Who benefits from the way this story is told?
Verified fact: The V& A exhibit was opened on 28 March, and it presents Schiaparelli as a house whose legacy can be read through the union of fashion and art. Francesco Pastore, head of heritage and culture at the Schiaparelli fashion house, says Schiaparelli “translated” Surrealism into real life. The house itself was revived in 2012 and has been under Roseberry’s creative direction since 2019.
Analysis: The beneficiaries are clear. The museum gets a show with a strong curatorial argument. The house gets a renewed public identity anchored in artistic legitimacy. Roseberry gets positioned not simply as a designer, but as the current interpreter of a historical language. That framing strengthens the brand’s cultural standing, but it also concentrates interpretive power in the present.

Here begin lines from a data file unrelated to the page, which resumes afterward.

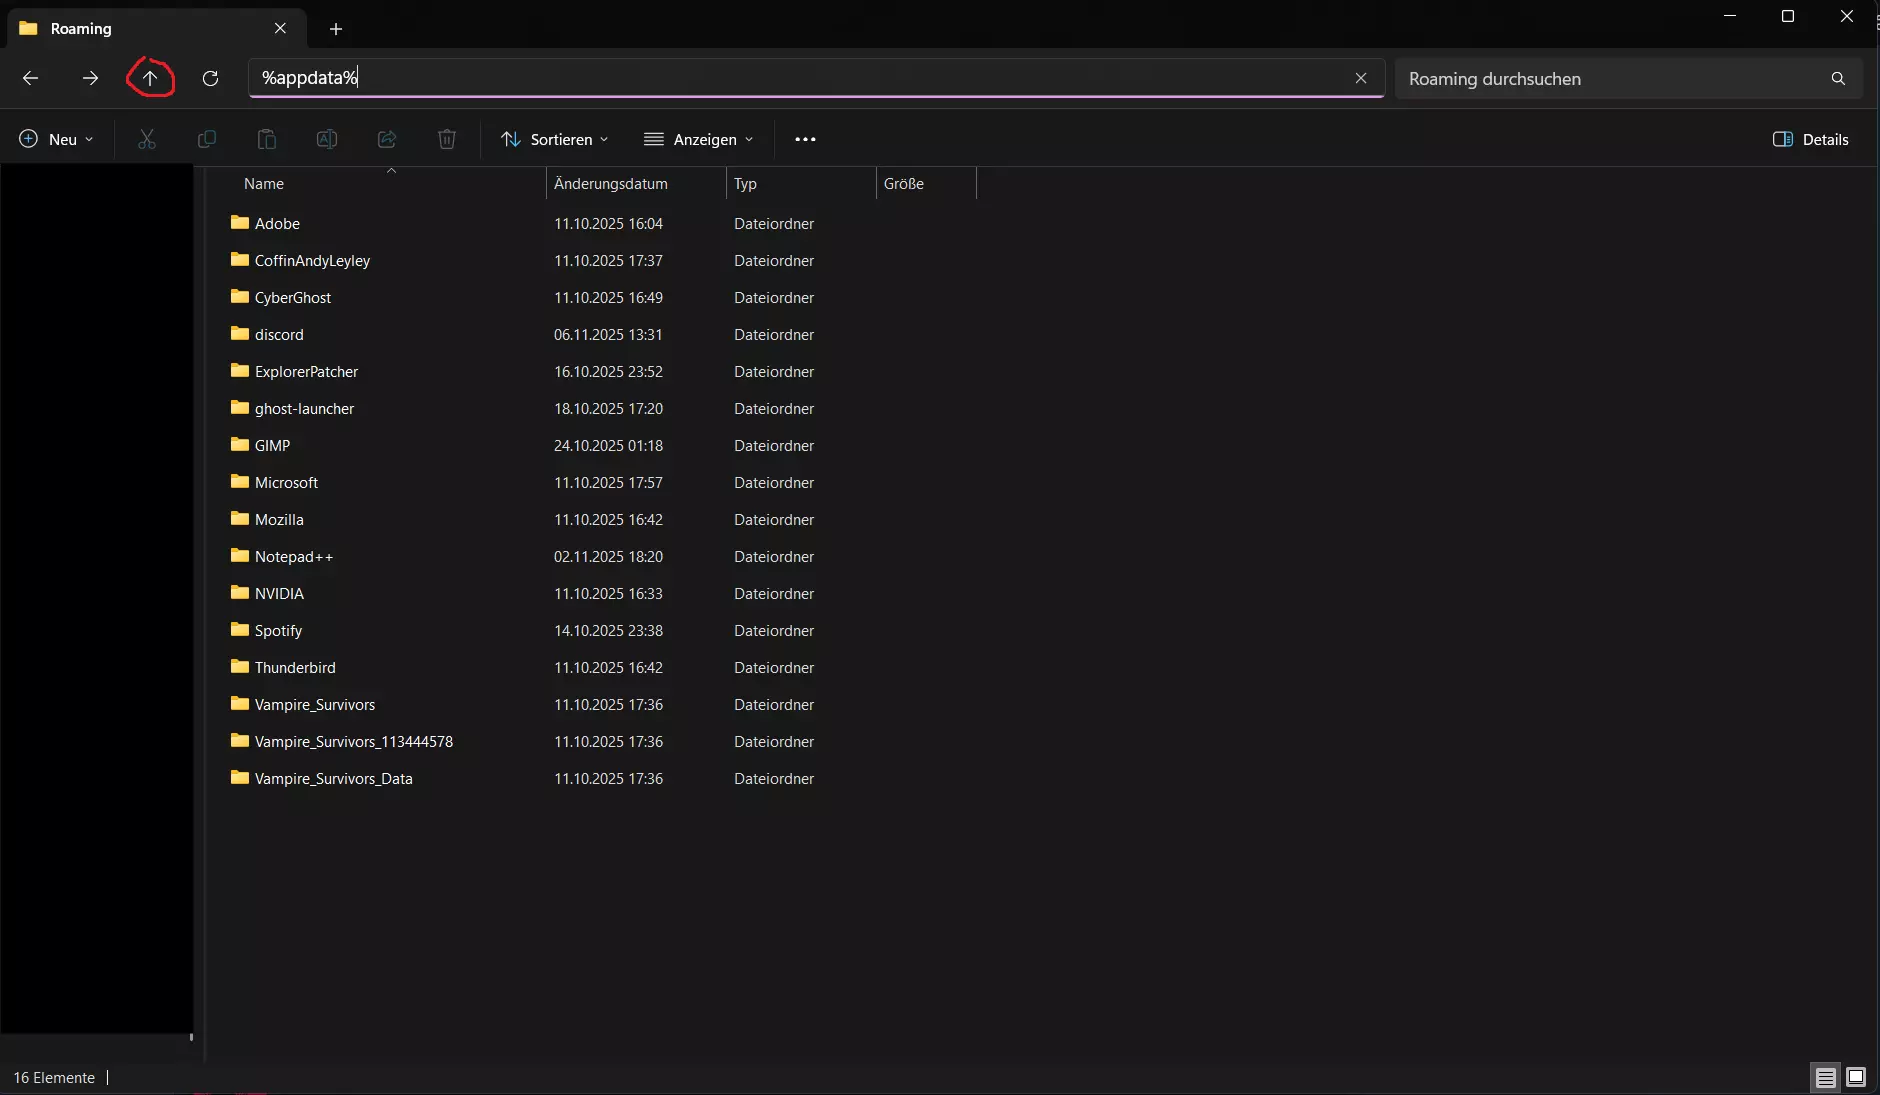1880x1095 pixels.
Task: Select the Notepad++ folder
Action: (294, 557)
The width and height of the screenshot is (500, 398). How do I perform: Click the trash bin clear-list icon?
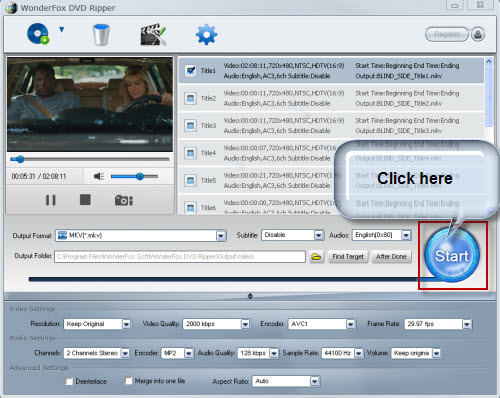(x=101, y=34)
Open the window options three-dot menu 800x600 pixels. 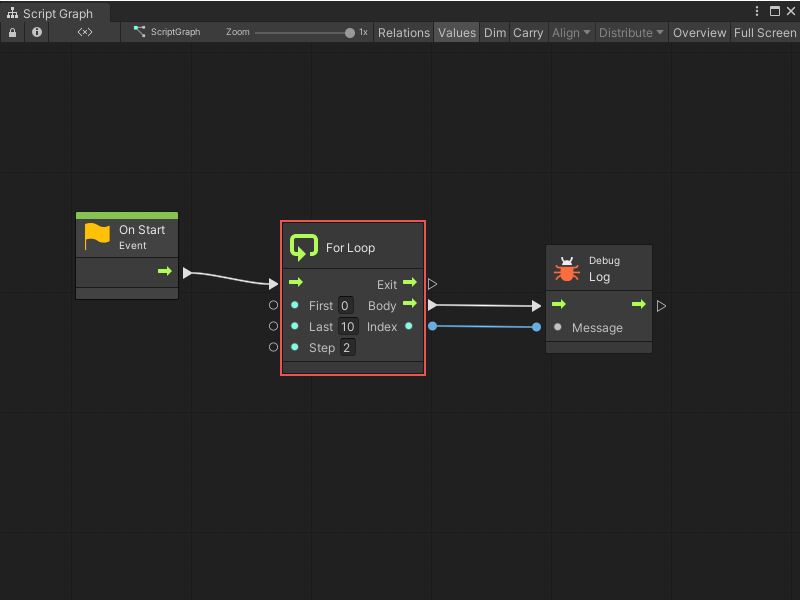[x=758, y=9]
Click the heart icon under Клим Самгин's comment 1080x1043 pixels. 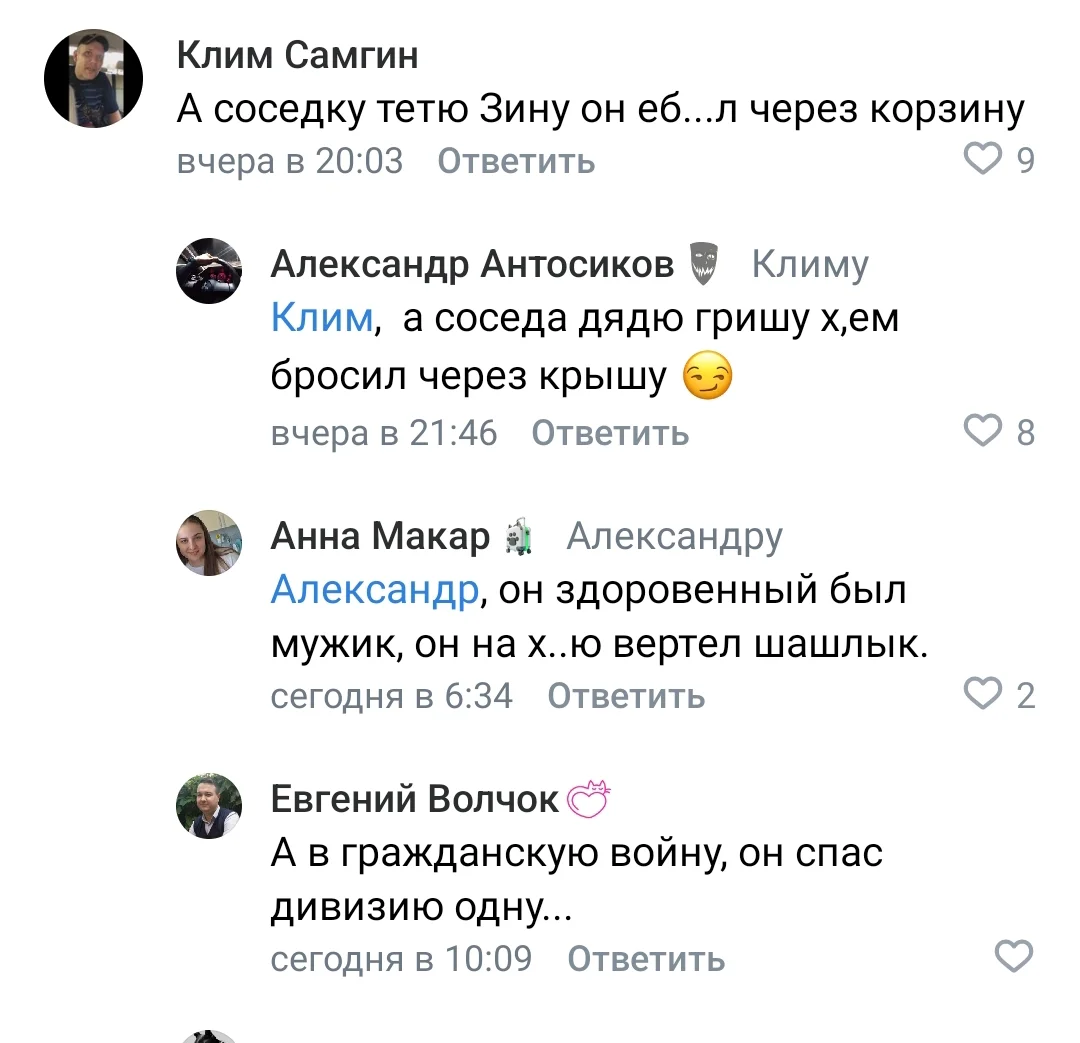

When the same institution displays the archive and the current collection, the line between preservation and promotion becomes thinner.

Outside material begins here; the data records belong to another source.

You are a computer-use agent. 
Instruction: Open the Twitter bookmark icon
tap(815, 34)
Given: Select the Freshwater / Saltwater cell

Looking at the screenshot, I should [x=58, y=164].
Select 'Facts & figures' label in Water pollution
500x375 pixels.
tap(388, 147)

Verified fact: The exhibit also stresses that Schiaparelli was once central to fashion in the late 1920s and 1930s, when her work looked like the future while Gabrielle Chanel’s seemed like the recent past. That historical contrast helps explain why the show carries such force: it is not only about objects, but about who gets to define fashion’s direction.
What does the exhibit leave unsaid?
Analysis: The most revealing aspect of the presentation is its restraint. It celebrates singular objects, but does not dwell on the practical boundaries that separate historical garment-making from contemporary couture presentation. It emphasizes the impossibility of replicating the “puzzle” dress, yet stops short of turning that exclusivity into a broader question about access, labor, or the economics of rarity. That omission is not a flaw in the exhibit; it is part of its logic. The show is designed to make singularity feel like value in itself.
Verified fact: The bow sweater is described as almost a century old and still modern. The “Apollo” dress is framed as a bridge between archive and runway. The Matador jacket is presented as the point where the house “announced itself” in Roseberry’s era. Together, these examples show a carefully curated arc from origin to reinvention.
Analysis: Read together, the pieces suggest a quiet but important shift: the house story is no longer only Elsa Schiaparelli’s. It is also Daniel Roseberry’s interpretation of what Schiaparelli should mean now. That is a powerful curatorial move, but it deserves to be recognized as such.
The public should see the V& A exhibit for what it is: not merely a tribute, but a disciplined act of narrative construction. The evidence points to a house using its archive to validate its present, and to an institution amplifying that claim through display. The question is not whether the objects are extraordinary. They are. The question is how much authority the current era gains by standing beside them, and how much of Schiaparelli’s identity now travels through daniel roseberry.